Assignment: Reproduce the records without their pictures, keeping every word as it is.

Supplied records:
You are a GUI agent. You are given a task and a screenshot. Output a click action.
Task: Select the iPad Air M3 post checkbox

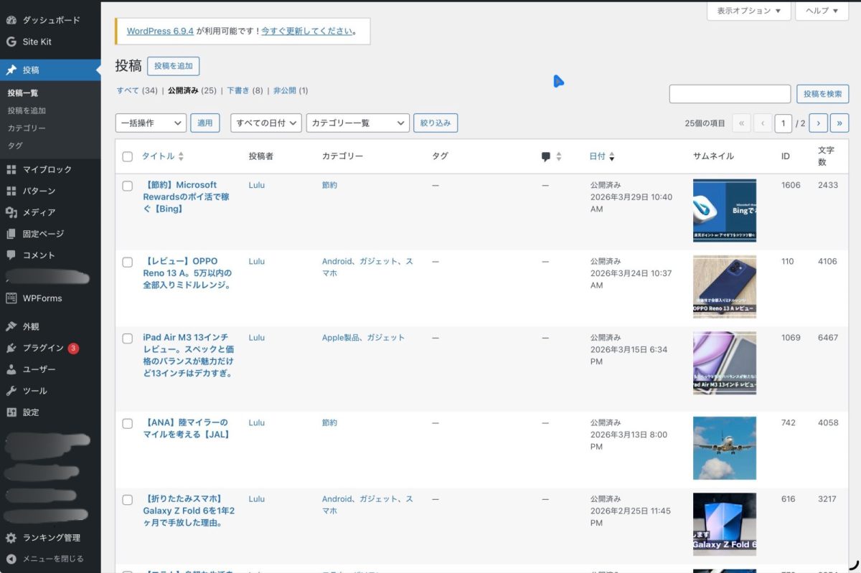click(128, 338)
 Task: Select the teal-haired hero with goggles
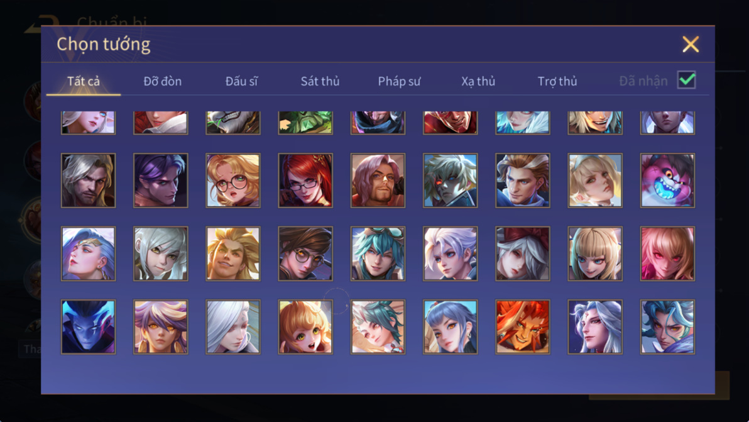378,254
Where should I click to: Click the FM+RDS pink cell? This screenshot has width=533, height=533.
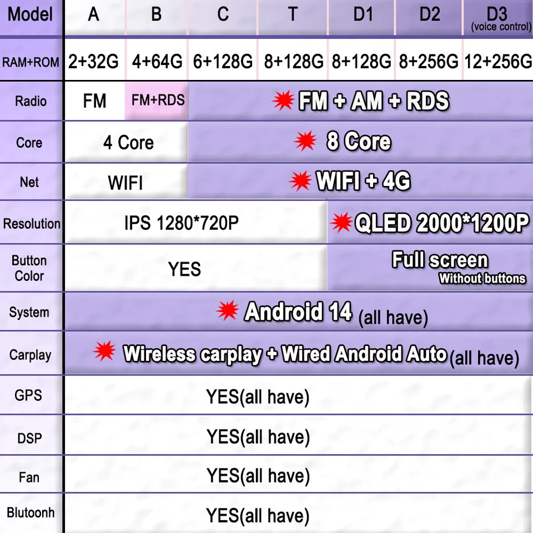(157, 100)
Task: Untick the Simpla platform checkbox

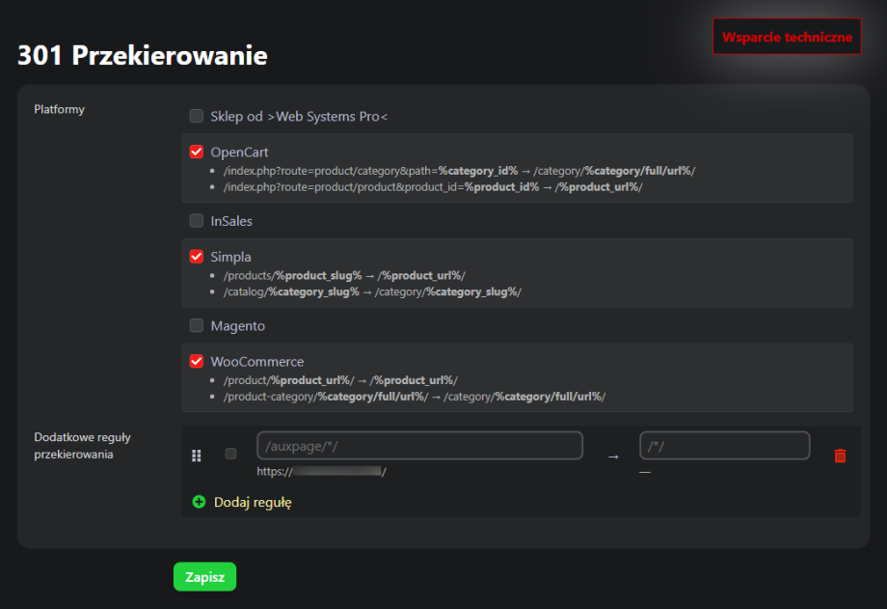Action: point(197,258)
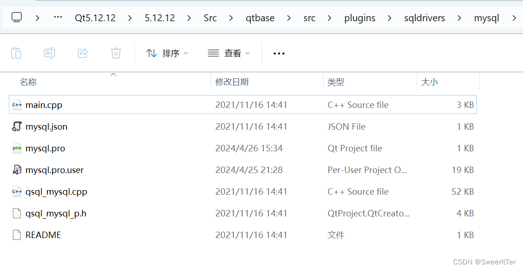Toggle sort direction via the 名称 column arrow
Screen dimensions: 523x269
pos(113,74)
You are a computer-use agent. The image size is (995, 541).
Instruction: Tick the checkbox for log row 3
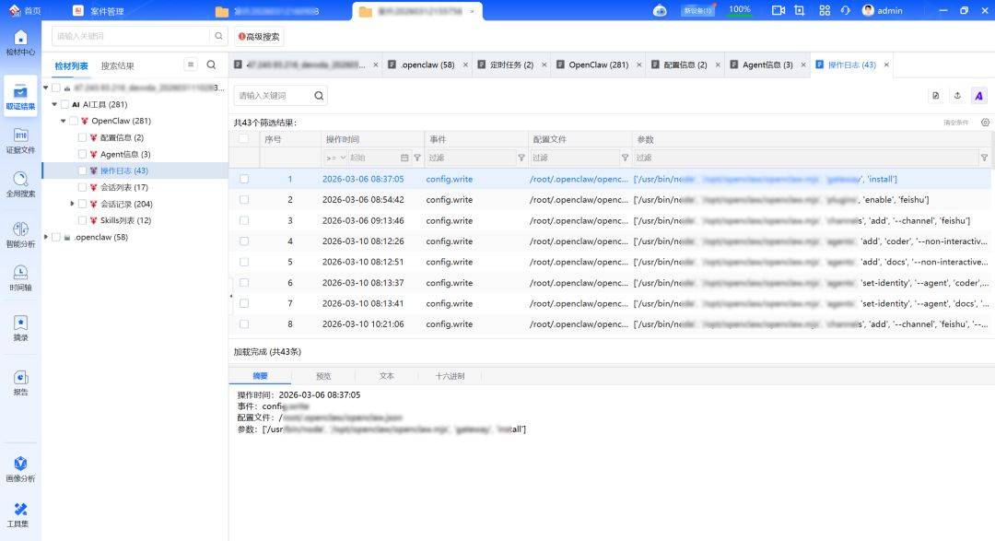pos(244,220)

Problem solution:
You are a GUI agent. You are given a task and a screenshot. Output a click action.
Task: Select the iPad Air M3 post checkbox

click(128, 338)
 Task: Select the teal-haired hero with goggles
378,254
Where should I click to: Click the FM+RDS pink cell? This screenshot has width=533, height=533.
(157, 100)
Task: Untick the Simpla platform checkbox

Action: point(197,258)
Toggle sort direction via the 名称 column arrow
Screen dimensions: 523x269
pos(113,74)
You are a computer-use agent. The image size is (995, 541).
Instruction: Tick the checkbox for log row 3
pos(244,220)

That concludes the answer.